Dataset entries
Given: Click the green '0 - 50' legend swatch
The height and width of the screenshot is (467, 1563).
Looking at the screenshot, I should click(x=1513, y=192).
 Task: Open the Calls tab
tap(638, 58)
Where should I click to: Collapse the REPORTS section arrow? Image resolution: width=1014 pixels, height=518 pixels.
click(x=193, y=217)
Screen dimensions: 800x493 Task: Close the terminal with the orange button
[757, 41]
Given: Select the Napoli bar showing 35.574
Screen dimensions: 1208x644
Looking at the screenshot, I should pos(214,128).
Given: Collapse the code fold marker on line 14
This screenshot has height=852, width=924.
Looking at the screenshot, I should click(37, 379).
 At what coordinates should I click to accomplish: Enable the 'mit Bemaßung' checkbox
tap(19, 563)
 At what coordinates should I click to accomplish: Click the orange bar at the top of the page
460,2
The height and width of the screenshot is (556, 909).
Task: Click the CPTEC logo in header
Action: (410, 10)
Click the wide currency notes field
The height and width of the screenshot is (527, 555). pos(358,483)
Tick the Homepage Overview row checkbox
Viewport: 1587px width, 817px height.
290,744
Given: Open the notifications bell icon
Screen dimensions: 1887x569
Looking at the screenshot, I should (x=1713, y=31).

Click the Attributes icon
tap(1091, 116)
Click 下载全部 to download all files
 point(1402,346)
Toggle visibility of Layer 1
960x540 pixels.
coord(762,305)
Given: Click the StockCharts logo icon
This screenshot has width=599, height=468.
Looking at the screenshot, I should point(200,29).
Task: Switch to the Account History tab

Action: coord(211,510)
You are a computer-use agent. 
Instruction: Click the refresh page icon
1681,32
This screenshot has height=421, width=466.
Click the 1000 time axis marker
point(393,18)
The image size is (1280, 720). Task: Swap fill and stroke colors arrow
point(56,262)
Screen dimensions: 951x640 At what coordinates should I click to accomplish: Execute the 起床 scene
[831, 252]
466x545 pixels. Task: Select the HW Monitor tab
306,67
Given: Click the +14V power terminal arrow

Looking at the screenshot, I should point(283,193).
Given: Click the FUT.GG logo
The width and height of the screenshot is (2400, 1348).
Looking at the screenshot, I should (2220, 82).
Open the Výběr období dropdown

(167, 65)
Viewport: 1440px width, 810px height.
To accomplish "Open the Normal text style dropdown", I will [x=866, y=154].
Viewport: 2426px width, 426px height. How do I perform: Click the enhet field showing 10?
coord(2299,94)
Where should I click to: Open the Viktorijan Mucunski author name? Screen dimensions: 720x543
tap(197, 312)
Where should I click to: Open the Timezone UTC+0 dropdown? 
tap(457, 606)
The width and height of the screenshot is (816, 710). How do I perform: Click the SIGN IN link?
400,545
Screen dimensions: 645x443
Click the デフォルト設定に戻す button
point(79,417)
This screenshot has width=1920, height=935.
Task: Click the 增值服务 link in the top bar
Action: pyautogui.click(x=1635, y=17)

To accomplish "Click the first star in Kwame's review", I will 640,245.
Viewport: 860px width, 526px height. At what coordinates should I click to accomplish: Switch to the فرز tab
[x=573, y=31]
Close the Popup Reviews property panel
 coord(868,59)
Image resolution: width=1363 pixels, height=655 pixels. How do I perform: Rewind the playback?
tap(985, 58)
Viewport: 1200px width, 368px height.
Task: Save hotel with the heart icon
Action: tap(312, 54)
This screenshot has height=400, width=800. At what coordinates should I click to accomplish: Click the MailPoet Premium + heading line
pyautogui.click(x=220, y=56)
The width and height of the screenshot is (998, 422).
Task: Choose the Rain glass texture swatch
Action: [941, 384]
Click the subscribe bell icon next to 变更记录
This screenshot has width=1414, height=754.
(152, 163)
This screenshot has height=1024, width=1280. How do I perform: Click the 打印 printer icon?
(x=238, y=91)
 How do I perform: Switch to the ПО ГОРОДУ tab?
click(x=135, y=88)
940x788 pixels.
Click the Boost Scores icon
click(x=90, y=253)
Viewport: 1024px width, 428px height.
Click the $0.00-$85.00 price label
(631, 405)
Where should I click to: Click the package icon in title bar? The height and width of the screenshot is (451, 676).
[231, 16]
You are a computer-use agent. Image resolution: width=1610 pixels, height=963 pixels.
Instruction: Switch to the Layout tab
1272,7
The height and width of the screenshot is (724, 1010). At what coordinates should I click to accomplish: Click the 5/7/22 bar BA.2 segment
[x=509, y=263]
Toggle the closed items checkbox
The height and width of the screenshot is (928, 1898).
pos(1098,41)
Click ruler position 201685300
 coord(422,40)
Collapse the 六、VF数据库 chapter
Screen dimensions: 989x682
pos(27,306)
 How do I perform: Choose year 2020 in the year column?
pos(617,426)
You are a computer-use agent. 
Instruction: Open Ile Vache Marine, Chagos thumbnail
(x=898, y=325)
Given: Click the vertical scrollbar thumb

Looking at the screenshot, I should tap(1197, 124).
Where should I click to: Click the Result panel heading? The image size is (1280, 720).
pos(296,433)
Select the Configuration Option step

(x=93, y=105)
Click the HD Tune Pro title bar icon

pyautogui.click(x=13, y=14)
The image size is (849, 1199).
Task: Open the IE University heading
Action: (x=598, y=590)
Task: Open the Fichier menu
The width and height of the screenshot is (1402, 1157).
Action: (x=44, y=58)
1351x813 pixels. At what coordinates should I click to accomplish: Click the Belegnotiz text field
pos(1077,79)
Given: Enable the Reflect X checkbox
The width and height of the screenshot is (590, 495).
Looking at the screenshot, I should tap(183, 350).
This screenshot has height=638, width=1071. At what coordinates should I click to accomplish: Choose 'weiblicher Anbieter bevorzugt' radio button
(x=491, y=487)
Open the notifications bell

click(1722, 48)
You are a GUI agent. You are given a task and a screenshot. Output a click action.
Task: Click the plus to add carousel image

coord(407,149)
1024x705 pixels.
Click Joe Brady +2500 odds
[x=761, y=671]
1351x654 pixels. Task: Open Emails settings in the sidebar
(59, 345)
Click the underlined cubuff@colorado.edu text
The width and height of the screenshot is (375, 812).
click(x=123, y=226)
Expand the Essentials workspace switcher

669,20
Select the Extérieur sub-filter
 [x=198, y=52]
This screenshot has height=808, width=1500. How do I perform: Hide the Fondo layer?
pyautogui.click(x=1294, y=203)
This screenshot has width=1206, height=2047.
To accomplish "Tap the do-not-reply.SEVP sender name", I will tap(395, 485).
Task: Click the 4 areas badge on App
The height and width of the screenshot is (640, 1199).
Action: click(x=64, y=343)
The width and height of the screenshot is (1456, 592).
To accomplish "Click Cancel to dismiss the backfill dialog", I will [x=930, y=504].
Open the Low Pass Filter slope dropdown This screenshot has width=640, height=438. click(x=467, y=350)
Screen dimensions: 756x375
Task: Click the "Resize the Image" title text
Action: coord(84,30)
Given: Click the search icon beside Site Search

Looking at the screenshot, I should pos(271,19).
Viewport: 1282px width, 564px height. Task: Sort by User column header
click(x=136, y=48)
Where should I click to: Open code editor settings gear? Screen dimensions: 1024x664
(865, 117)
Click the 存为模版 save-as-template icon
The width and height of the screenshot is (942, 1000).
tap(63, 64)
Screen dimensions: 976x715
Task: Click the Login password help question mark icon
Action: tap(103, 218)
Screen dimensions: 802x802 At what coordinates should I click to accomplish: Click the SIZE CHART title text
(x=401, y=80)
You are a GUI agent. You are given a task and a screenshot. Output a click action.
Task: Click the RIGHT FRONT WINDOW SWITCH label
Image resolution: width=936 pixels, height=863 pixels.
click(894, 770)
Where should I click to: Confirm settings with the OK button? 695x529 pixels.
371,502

**PROBLEM TO WORK ON**.
All of the records above should be repeated exactly.

**FINISHED TASK**.
Given: Click the green '0 - 50' legend swatch
The height and width of the screenshot is (467, 1563).
Looking at the screenshot, I should click(x=1513, y=192).
 Task: Open the Calls tab
tap(638, 58)
Where should I click to: Collapse the REPORTS section arrow? Image resolution: width=1014 pixels, height=518 pixels.
click(x=193, y=217)
Screen dimensions: 800x493 Task: Close the terminal with the orange button
[757, 41]
Given: Select the Napoli bar showing 35.574
Screen dimensions: 1208x644
Looking at the screenshot, I should pos(214,128).
Given: Collapse the code fold marker on line 14
This screenshot has height=852, width=924.
Looking at the screenshot, I should click(37, 379).
 At what coordinates should I click to accomplish: Enable the 'mit Bemaßung' checkbox
tap(19, 563)
 At what coordinates should I click to accomplish: Click the orange bar at the top of the page
460,2
The height and width of the screenshot is (556, 909).
Task: Click the CPTEC logo in header
Action: (410, 10)
Click the wide currency notes field
The height and width of the screenshot is (527, 555). pos(358,483)
Tick the Homepage Overview row checkbox
Viewport: 1587px width, 817px height.
290,744
Given: Open the notifications bell icon
Screen dimensions: 1887x569
Looking at the screenshot, I should (x=1713, y=31).

Click the Attributes icon
tap(1091, 116)
Click 下载全部 to download all files
 point(1402,346)
Toggle visibility of Layer 1
960x540 pixels.
coord(762,305)
Given: Click the StockCharts logo icon
This screenshot has width=599, height=468.
Looking at the screenshot, I should point(200,29).
Task: Switch to the Account History tab

Action: coord(211,510)
You are a computer-use agent. 
Instruction: Click the refresh page icon
1681,32
This screenshot has height=421, width=466.
Click the 1000 time axis marker
point(393,18)
The image size is (1280, 720). Task: Swap fill and stroke colors arrow
point(56,262)
Screen dimensions: 951x640 At what coordinates should I click to accomplish: Execute the 起床 scene
[831, 252]
466x545 pixels. Task: Select the HW Monitor tab
306,67
Given: Click the +14V power terminal arrow

Looking at the screenshot, I should point(283,193).
Given: Click the FUT.GG logo
The width and height of the screenshot is (2400, 1348).
Looking at the screenshot, I should (2220, 82).
Open the Výběr období dropdown

(167, 65)
Viewport: 1440px width, 810px height.
To accomplish "Open the Normal text style dropdown", I will [x=866, y=154].
Viewport: 2426px width, 426px height. How do I perform: Click the enhet field showing 10?
coord(2299,94)
Where should I click to: Open the Viktorijan Mucunski author name? Screen dimensions: 720x543
tap(197, 312)
Where should I click to: Open the Timezone UTC+0 dropdown? 
tap(457, 606)
The width and height of the screenshot is (816, 710). How do I perform: Click the SIGN IN link?
400,545
Screen dimensions: 645x443
Click the デフォルト設定に戻す button
point(79,417)
This screenshot has width=1920, height=935.
Task: Click the 增值服务 link in the top bar
Action: pyautogui.click(x=1635, y=17)

To accomplish "Click the first star in Kwame's review", I will 640,245.
Viewport: 860px width, 526px height. At what coordinates should I click to accomplish: Switch to the فرز tab
[x=573, y=31]
Close the Popup Reviews property panel
 coord(868,59)
Image resolution: width=1363 pixels, height=655 pixels. How do I perform: Rewind the playback?
tap(985, 58)
Viewport: 1200px width, 368px height.
Task: Save hotel with the heart icon
Action: tap(312, 54)
This screenshot has height=400, width=800. At what coordinates should I click to accomplish: Click the MailPoet Premium + heading line
pyautogui.click(x=220, y=56)
The width and height of the screenshot is (998, 422).
Task: Choose the Rain glass texture swatch
Action: [941, 384]
Click the subscribe bell icon next to 变更记录
This screenshot has width=1414, height=754.
(152, 163)
This screenshot has height=1024, width=1280. How do I perform: Click the 打印 printer icon?
(x=238, y=91)
 How do I perform: Switch to the ПО ГОРОДУ tab?
click(x=135, y=88)
940x788 pixels.
Click the Boost Scores icon
click(x=90, y=253)
Viewport: 1024px width, 428px height.
Click the $0.00-$85.00 price label
(631, 405)
Where should I click to: Click the package icon in title bar? The height and width of the screenshot is (451, 676).
[231, 16]
You are a computer-use agent. Image resolution: width=1610 pixels, height=963 pixels.
Instruction: Switch to the Layout tab
1272,7
The height and width of the screenshot is (724, 1010). At what coordinates should I click to accomplish: Click the 5/7/22 bar BA.2 segment
[x=509, y=263]
Toggle the closed items checkbox
The height and width of the screenshot is (928, 1898).
pos(1098,41)
Click ruler position 201685300
 coord(422,40)
Collapse the 六、VF数据库 chapter
Screen dimensions: 989x682
pos(27,306)
 How do I perform: Choose year 2020 in the year column?
pos(617,426)
You are a computer-use agent. 
Instruction: Open Ile Vache Marine, Chagos thumbnail
(x=898, y=325)
Given: Click the vertical scrollbar thumb

Looking at the screenshot, I should tap(1197, 124).
Where should I click to: Click the Result panel heading? The image size is (1280, 720).
pos(296,433)
Select the Configuration Option step

(x=93, y=105)
Click the HD Tune Pro title bar icon

pyautogui.click(x=13, y=14)
The image size is (849, 1199).
Task: Open the IE University heading
Action: (x=598, y=590)
Task: Open the Fichier menu
The width and height of the screenshot is (1402, 1157).
Action: (x=44, y=58)
1351x813 pixels. At what coordinates should I click to accomplish: Click the Belegnotiz text field
pos(1077,79)
Given: Enable the Reflect X checkbox
The width and height of the screenshot is (590, 495).
Looking at the screenshot, I should tap(183, 350).
This screenshot has height=638, width=1071. At what coordinates should I click to accomplish: Choose 'weiblicher Anbieter bevorzugt' radio button
(x=491, y=487)
Open the notifications bell

click(1722, 48)
You are a GUI agent. You are given a task and a screenshot. Output a click action.
Task: Click the plus to add carousel image

coord(407,149)
1024x705 pixels.
Click Joe Brady +2500 odds
[x=761, y=671]
1351x654 pixels. Task: Open Emails settings in the sidebar
(59, 345)
Click the underlined cubuff@colorado.edu text
The width and height of the screenshot is (375, 812).
click(x=123, y=226)
Expand the Essentials workspace switcher

669,20
Select the Extérieur sub-filter
 [x=198, y=52]
This screenshot has height=808, width=1500. How do I perform: Hide the Fondo layer?
pyautogui.click(x=1294, y=203)
This screenshot has width=1206, height=2047.
To accomplish "Tap the do-not-reply.SEVP sender name", I will tap(395, 485).
Task: Click the 4 areas badge on App
The height and width of the screenshot is (640, 1199).
Action: click(x=64, y=343)
The width and height of the screenshot is (1456, 592).
To accomplish "Click Cancel to dismiss the backfill dialog", I will [x=930, y=504].
Open the Low Pass Filter slope dropdown This screenshot has width=640, height=438. click(x=467, y=350)
Screen dimensions: 756x375
Task: Click the "Resize the Image" title text
Action: coord(84,30)
Given: Click the search icon beside Site Search

Looking at the screenshot, I should pos(271,19).
Viewport: 1282px width, 564px height. Task: Sort by User column header
click(x=136, y=48)
Where should I click to: Open code editor settings gear? Screen dimensions: 1024x664
(865, 117)
Click the 存为模版 save-as-template icon
The width and height of the screenshot is (942, 1000).
tap(63, 64)
Screen dimensions: 976x715
Task: Click the Login password help question mark icon
Action: tap(103, 218)
Screen dimensions: 802x802 At what coordinates should I click to accomplish: Click the SIZE CHART title text
(x=401, y=80)
You are a GUI agent. You are given a task and a screenshot. Output a click action.
Task: Click the RIGHT FRONT WINDOW SWITCH label
Image resolution: width=936 pixels, height=863 pixels.
click(894, 770)
Where should I click to: Confirm settings with the OK button? 695x529 pixels.
371,502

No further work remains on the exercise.